Various Artists
Build Your Own Radio
[Bumblebear]
Rating: 7.3
It wasn't too many years ago that the Archers of Loaf opened an album with a
song called "Step Into the Light," and the timing of the sentiment was more
than apt. What the world considered "indie rock"-- essentially the Pavement
paradigm: skinny white guys with guitars and graduate degrees singing poorly
about nothing in particular-- suddenly seemed like the best trend-oriented bet
since Madonna's Maverick label ran off a batch of Seattle clones called
Candlebox and milked them for many, many power-ballad bucks. After all,
independent music (so long as it involved pop songs and staring at your shoes)
was dissonant and cock-eyed like all that grungy rock the kids were into, but
with the benefits of being wan and sometimes funny. And if Alice in Chains
could parlay their cultural moment to platinumism, imagine what a bunch of
guys with actual melodies could do with a major-label push.
Fast forward: the closest thing Pavement got to a major hit was Blur's "Song 2,"
Matador signed deals with a couple majors before taking the money and running,
and Royal Trux became the goddamn Rolling Stones. Hell, even those perennial
also-rans in Spoon got a shot at the big time. In short, the miners all moved
out west, but the gold rush never came.
The reasons why are pretty obvious. Independent rock records are nurtured in an
atmosphere of patently solipsistic invention: since most of these bands, ticcy
and full of idiosyncrasy, are pretty used to the idea of a miniscule audience,
they aren't prone to the grand, magnanimous rock star gestures that typically
convince the masses to pay attention. Necessarily, the audiences for such
oddball music will remain small. The culture fair's moved elsewhere, and
rock-based indie pop was declared DOA. At this point, it looks pretty evident
that the only game in town nowadays is hip-hop-oriented music, and all that
geeky whining is a little embarrassing in the cold light of day.

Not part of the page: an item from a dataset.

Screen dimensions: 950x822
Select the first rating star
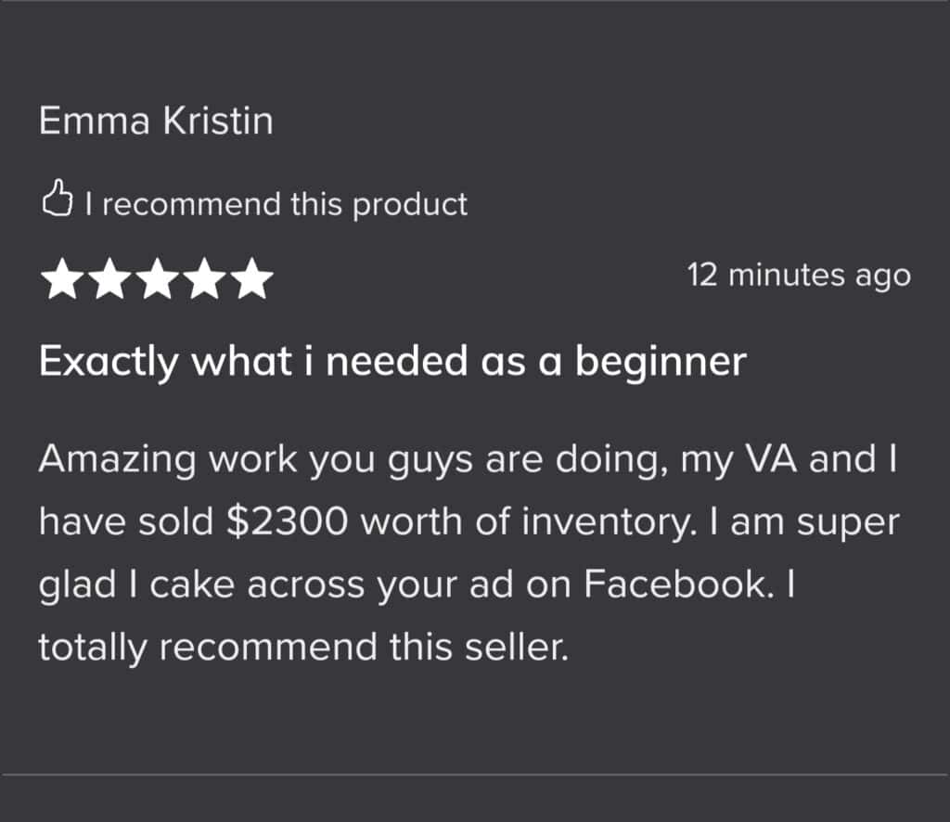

Which is why records like Build Your Own Radio are so encouraging. Though
all the preceding airy exposition is a little excessive when the album at hand
is a modest compilation of bands who range in status from marginal to pretty much
anonymous, the very humility of the collection is what drives its pleasantness.
Nothing on the compilation is particularly innovative, of course. In fact,
reverse-engineering back to the artists' record collections is hardly a science--
Elephant 6 seems the obvious influence. Most of the stuff hovers around the
meditative, semi-folky pop espoused by Kindercore and, in the past, K Records.
All recorded quite cheaply and featuring borderline-inept musicianship, Radio
could have been released six years ago. It even features a couple of bands-- like Six
Cents and Natalie-- that would have been on it then. Aside from a perhaps ill-advised
sojourn towards the punkish (French's "Narcomania"), everything here is winning in a
quite low-key way. Many of the songs seem to be about building, listening to, and, in
one strange case (the Emily Rock Group's "Sister Transistor"), talking with radios;
there's even a completely unhelpful diagram to show the listener how to make one of
their own.
There are loads of gems here: Boys' Star Library spike "A (Very) Short History of the
Radio" has a killer chorus; Bello Lamb play Unrest-related strum-rock that bursts into
fearsome fuzz-guitar midway through; the Emily Rock Group channel Gram Parsons; Mike
Skinner tortures guitars and drums into something resembling an anthem. And while not
exactly innovative, Build Your Own Radio is chockablock with fun listening
moments; it's not unlike a really great radio station.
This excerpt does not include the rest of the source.